▶ **Task requirements**
Can you rewrite this material with "dropdown" swapped for "drop-down list", leave everything else unchanged, and omit the pictures?

▶ **Information supplied**
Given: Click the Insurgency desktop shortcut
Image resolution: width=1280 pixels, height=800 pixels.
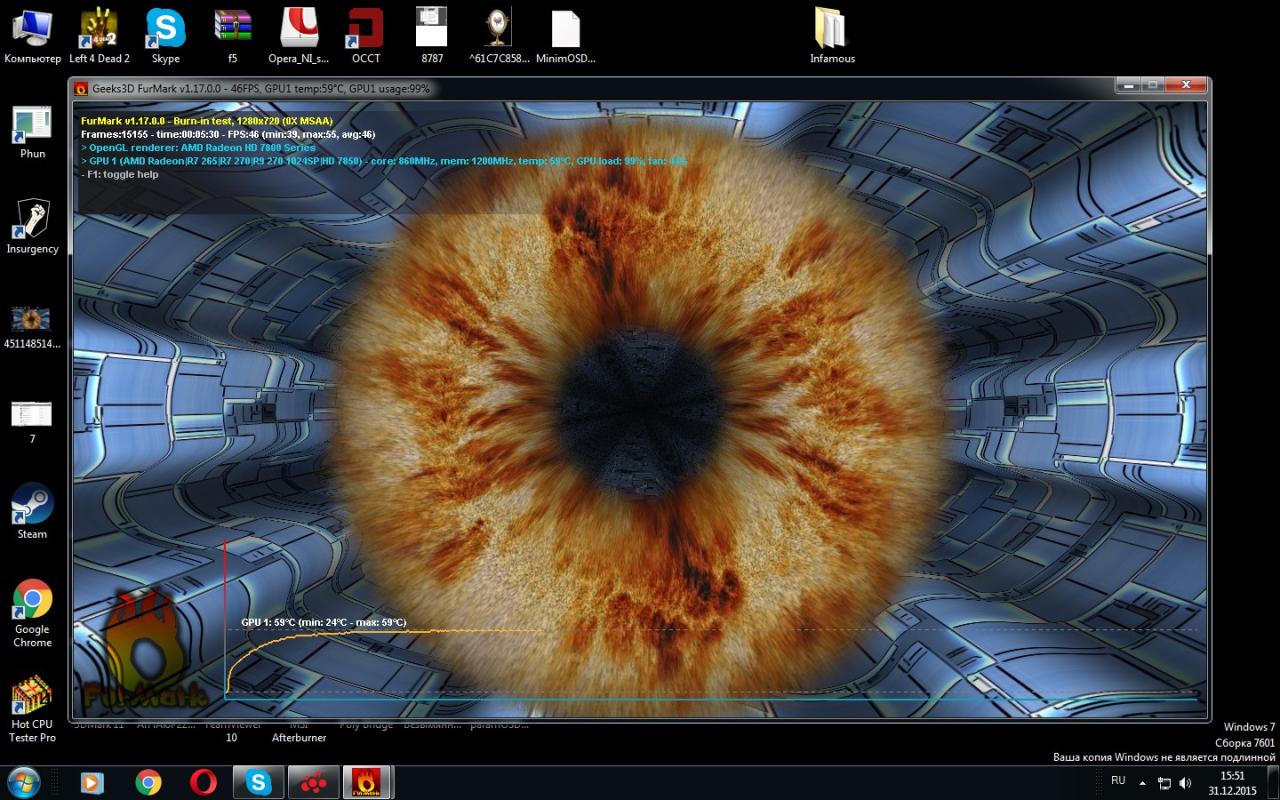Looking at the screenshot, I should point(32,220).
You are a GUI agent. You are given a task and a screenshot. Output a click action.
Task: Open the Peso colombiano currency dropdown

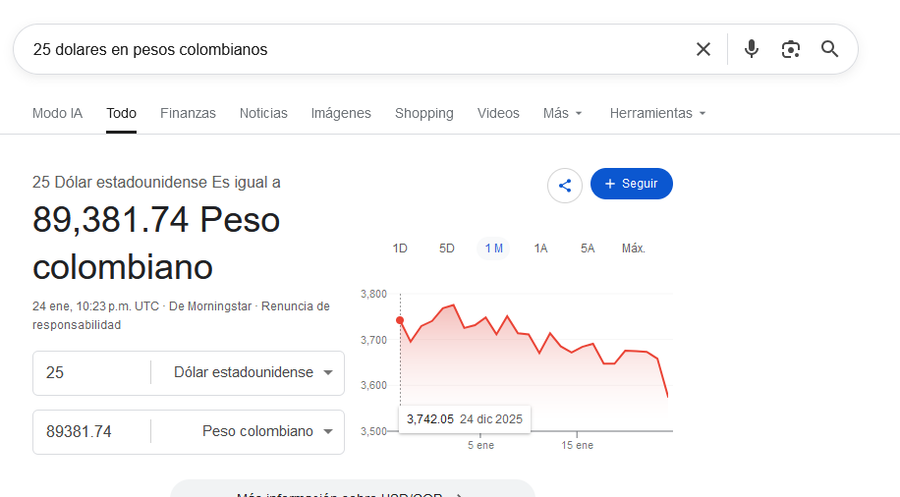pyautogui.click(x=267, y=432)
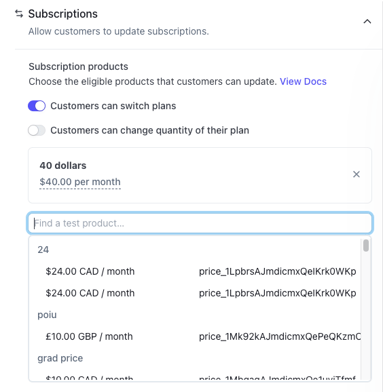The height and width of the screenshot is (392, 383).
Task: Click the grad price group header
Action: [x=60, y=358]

▶ **Output**
Given: Click the Insurgency desktop shortcut
Image resolution: width=1280 pixels, height=800 pixels.
Looking at the screenshot, I should point(32,220).
You are a GUI agent. You are given a task and a screenshot. Output a click action.
Task: Open the Peso colombiano currency drop-down list

pyautogui.click(x=267, y=432)
The height and width of the screenshot is (392, 383).
Task: Click the grad price group header
Action: [x=60, y=358]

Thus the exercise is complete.